The organization also stated that Rule 50 is a “clear breach of every athletes’ human rights. … Athletes devote years of their lives to qualify for the Olympic and Paralympic Games. If athletes want to speak up while respecting other rights and freedoms detailed in the Universal Declaration of Human Rights, the IOC should embrace their diverse opinions. Silencing athletes should never be tolerated.

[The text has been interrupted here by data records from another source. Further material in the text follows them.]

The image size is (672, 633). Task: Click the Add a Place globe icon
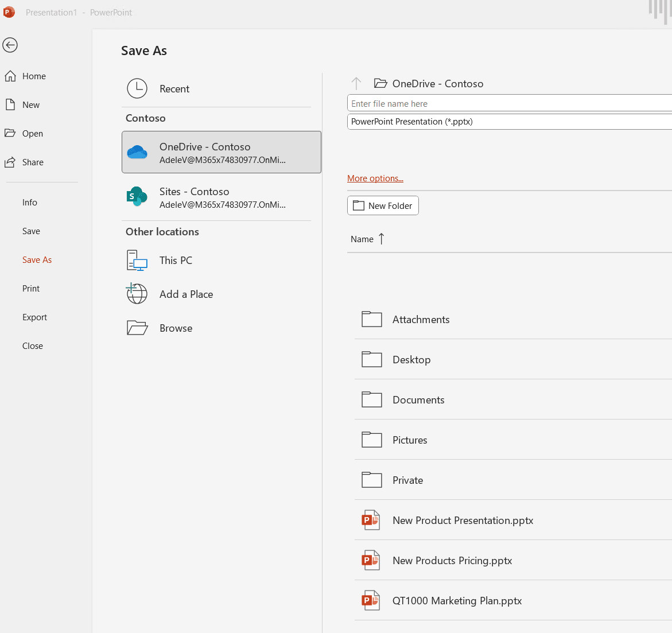pos(137,294)
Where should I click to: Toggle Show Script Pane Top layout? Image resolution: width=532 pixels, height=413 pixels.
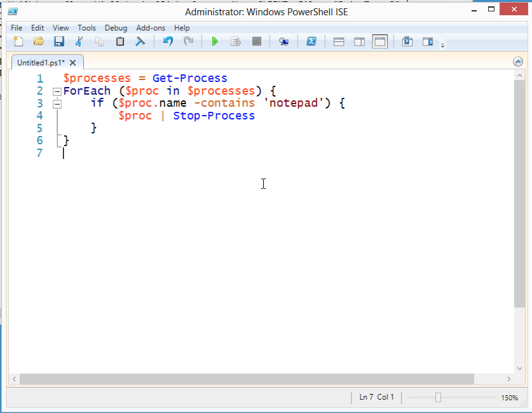pyautogui.click(x=339, y=42)
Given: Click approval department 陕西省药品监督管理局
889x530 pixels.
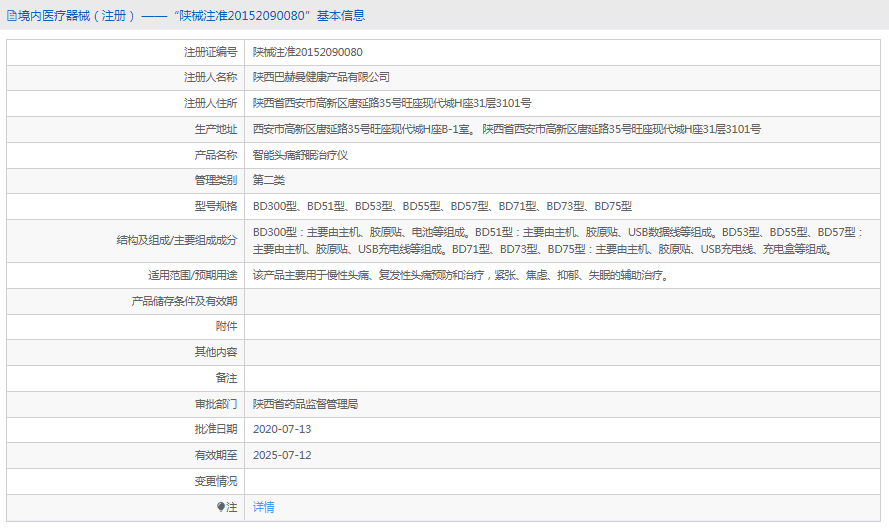Looking at the screenshot, I should pos(305,404).
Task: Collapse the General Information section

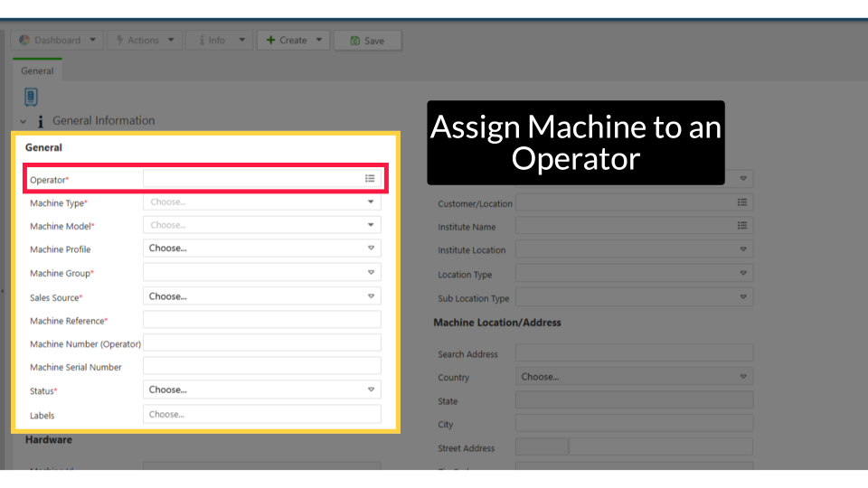Action: pos(24,121)
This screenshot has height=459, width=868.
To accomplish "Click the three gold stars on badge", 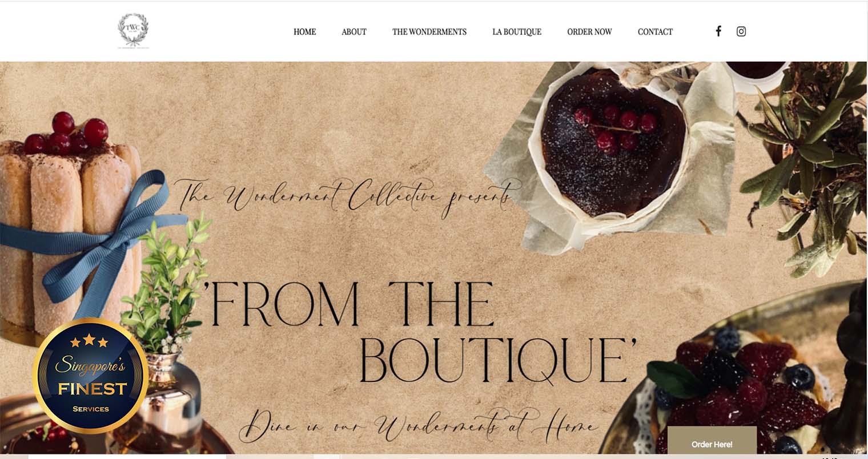I will [89, 341].
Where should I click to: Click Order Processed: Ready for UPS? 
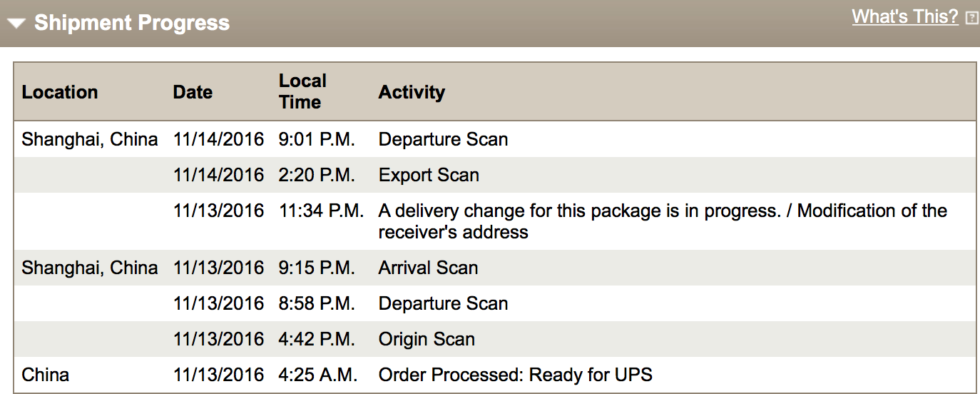(x=515, y=375)
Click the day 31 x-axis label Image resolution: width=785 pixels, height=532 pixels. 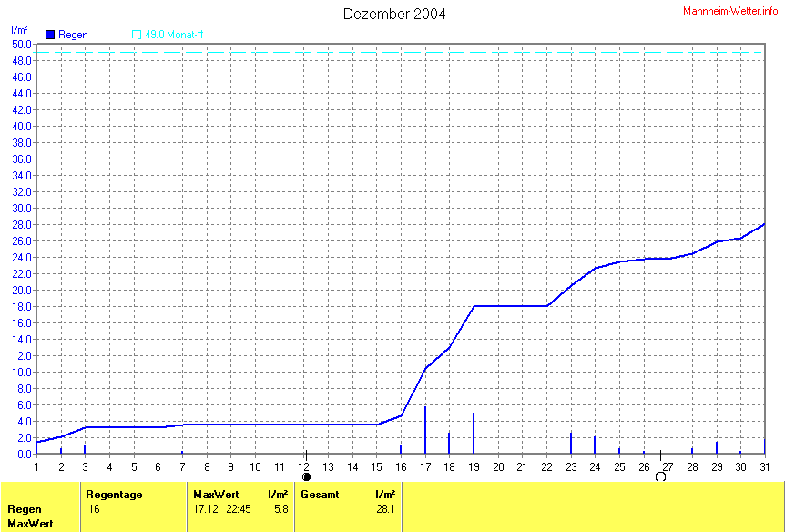pos(763,466)
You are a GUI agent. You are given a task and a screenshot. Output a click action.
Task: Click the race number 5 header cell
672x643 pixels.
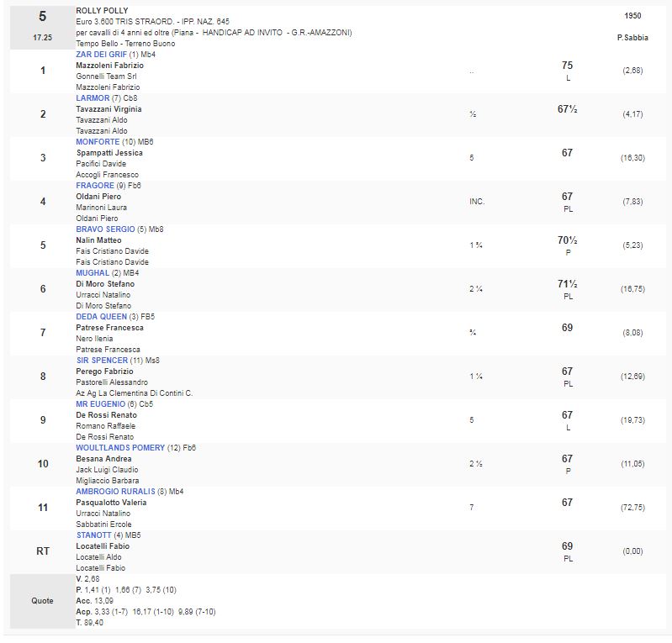point(43,16)
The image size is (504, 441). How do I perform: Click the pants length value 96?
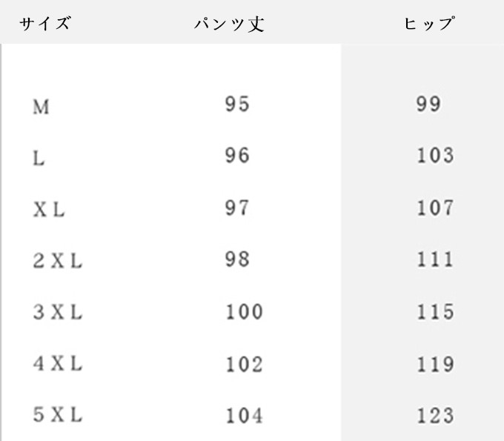pyautogui.click(x=237, y=156)

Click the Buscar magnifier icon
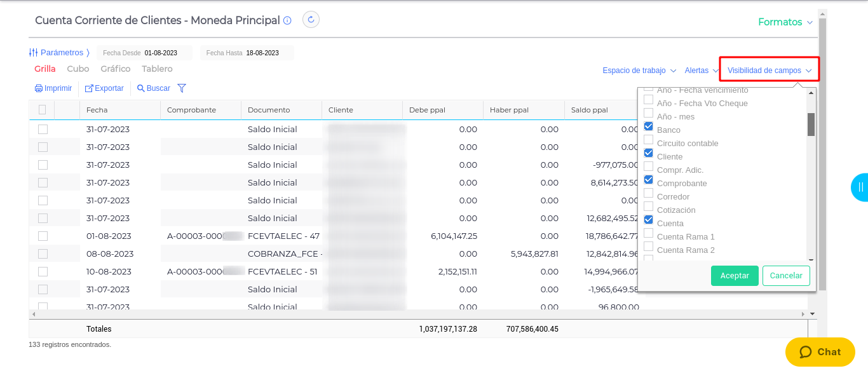pos(141,88)
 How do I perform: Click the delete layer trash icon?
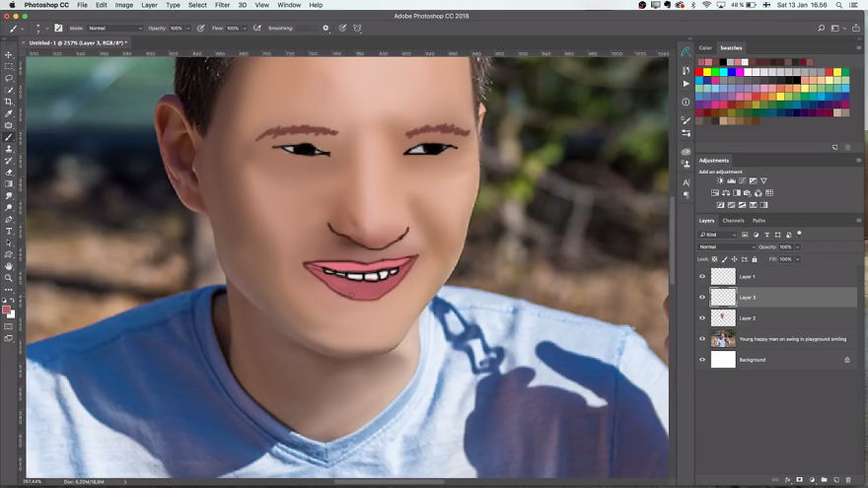[847, 480]
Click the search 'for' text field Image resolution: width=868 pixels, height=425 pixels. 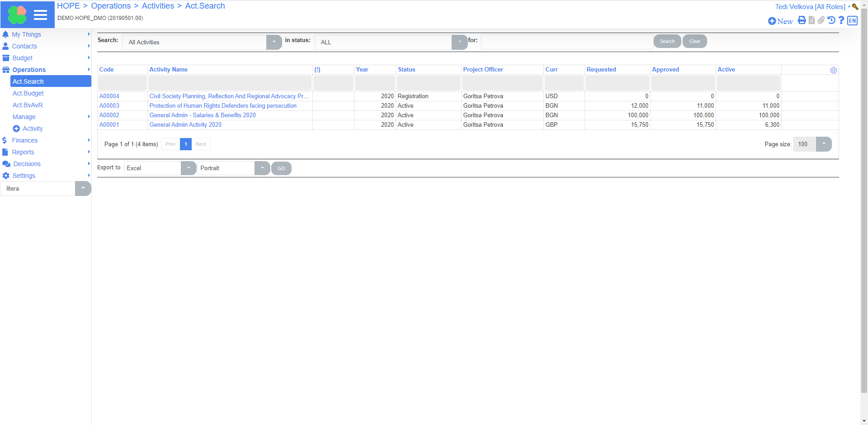pos(567,42)
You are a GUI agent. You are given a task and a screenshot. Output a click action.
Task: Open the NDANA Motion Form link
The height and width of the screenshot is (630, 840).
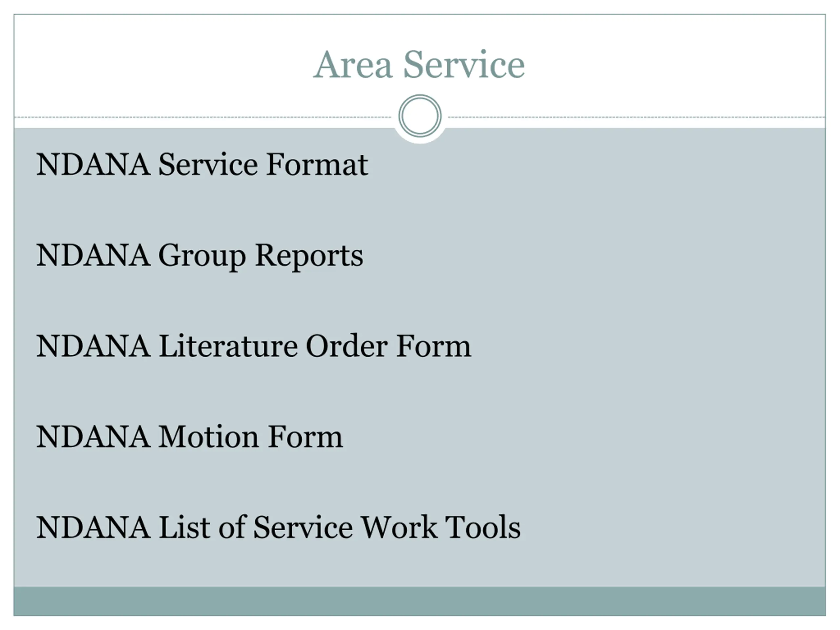pos(189,437)

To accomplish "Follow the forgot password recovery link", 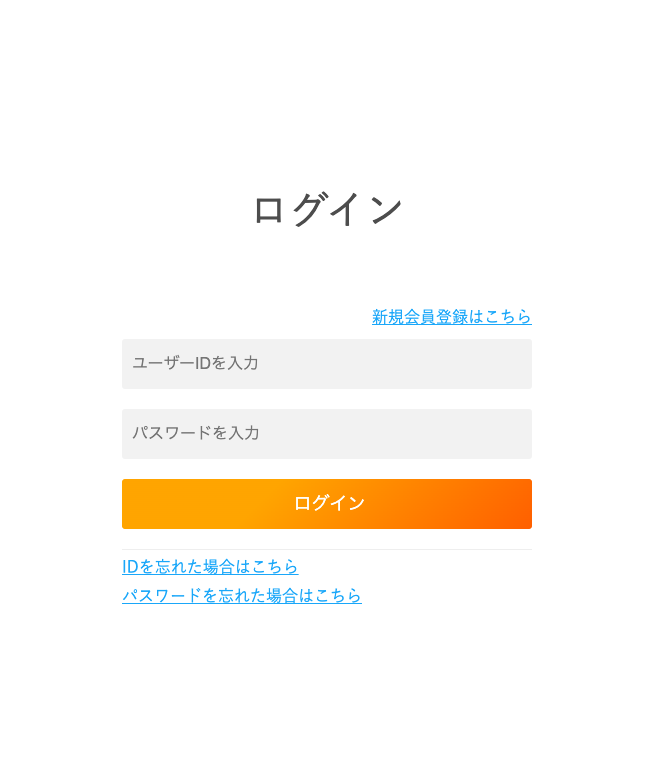I will [x=242, y=595].
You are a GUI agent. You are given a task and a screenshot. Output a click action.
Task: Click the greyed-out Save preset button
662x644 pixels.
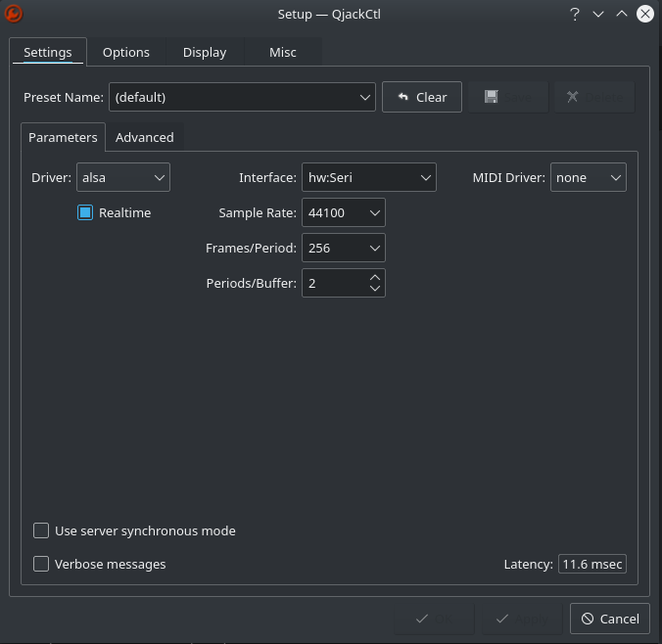pos(508,97)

Athletes are influencers, but they can only fight social injustice and assist in making the world a better place if their freedom of speech is protected, not punished.”
According to Reuters/ABC, the IOC now will let athletes decide how best to support core Olympic values “in a dignified way.”
“If the IOC now allows competitors to take the knee in support of Black Lives Matter, it will suggest that the conversation on the political nature of international sport is becoming more nuanced and mature and that athlete activists and allies will no longer have to make the difficult choice between compromising their ideals and jeopardizing their careers,” Martin Polley, a sports historian at De Montfort University in Leicester, England, told NBC News. “But we also need to remember that the IOC was one of the first international sports organizations to expel apartheid South Africa in the early 1960s, an expulsion that ended in 1992, and that its recent work on creating refugee teams has given opportunities to athletes displaced by war and political turmoil.”
That said, Andy Miah, co-author of the book, The Olympics: The Basics, told NBC News that allowing protests could weaken their impact. “To protest is to defy rules or conventions, and the strength of the message, the symbolic act, can be diminished if it becomes permissible,” he said. “There may be some value in maintaining the rule, if only to ensure that any protests retain the gravitas that they deserve.”
The cries to abolish Rule 50, meanwhile, are mounting. Recently, the USOPC’s Athletes Advisory Council sent a letter to the IOC, requesting the rule be abolished as not merely outdated but a violation of human rights. (The letter is available here).